An Internet Draft that is published as an RFC, or that has
remained unchanged in the Internet Drafts directory for more
than six months without being recommended by the IESG for
publication as an RFC, is simply removed from the Internet
Draft directory. At any time, an Internet Draft may be
replaced by a more recent version of the same specification,
restarting the six-month timeout period.
An Internet Draft is NOT a means of "publishing" a
specification; specifications are published through the RFC
mechanism described in the previous section. Internet Drafts
have no formal status, are not part of the permanent archival
record of Internet activity, and are subject to change or
removal at any time.
********************************************************
* Under no circumstances should an Internet Draft *
* be referenced by any paper, report, or Request-for-*
* Proposal, nor should a vendor claim compliance *
* with an Internet-Draft. *
********************************************************
Note: It is acceptable to reference a standards-track
specification that may reasonably be expected to be published
as an RFC using the phrase "Work in Progress", without
referencing an Internet Draft.
Many protocol specifications include numbers, keywords, and other
parameters that must be uniquely assigned.

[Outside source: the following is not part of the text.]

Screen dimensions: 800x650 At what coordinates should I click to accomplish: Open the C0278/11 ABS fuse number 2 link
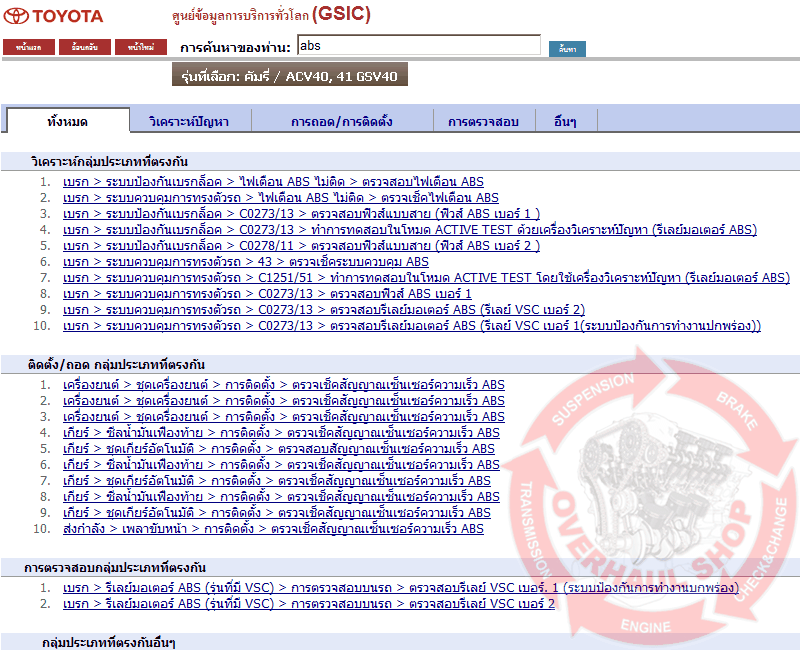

Examples include
version numbers, protocol numbers, port numbers, and MIB numbers.
The IAB has delegated to the Internet Assigned Numbers Authority
(IANA) the task of assigning such protocol parameters for the
Internet. The IANA publishes tables of all currently assigned
numbers and parameters in RFCs titled "Assigned Numbers" [3].
Each category of assigned numbers typically arises from some
protocol that is on the standards track or is an Internet
Standard. For example, TCP port numbers are assigned because TCP
is a Standard. A particular value within a category may be
assigned in a variety of circumstances; the specification
requiring the parameter may be in the standards track, it may be
Experimental, or it may be private. Note that assignment of a
number to a protocol is independent of, and does not imply,
acceptance of that protocol as a standard.
Chaos could result from accidental conflicts of parameter values,
so we urge that every protocol parameter, for either public or
private usage, be explicitly assigned by the IANA. Private
protocols often become public. Programmers are often tempted to
choose a "random" value or to guess the next unassigned value of a
parameter; both are hazardous.
The IANA is expected to avoid frivolous assignments and to
distinguish different assignments uniquely. The IANA accomplishes
both goals by requiring a technical description of each protocol
or service to which a value is to be assigned. Judgment on the
adequacy of the description resides with the IANA. In the case of
a standards track or Experimental protocol, the corresponding
technical specifications provide the required documentation for
IANA. For a proprietary protocol, the IANA will keep confidential
any writeup that is supplied, but at least a short (2 page)
writeup is still required for an assignment.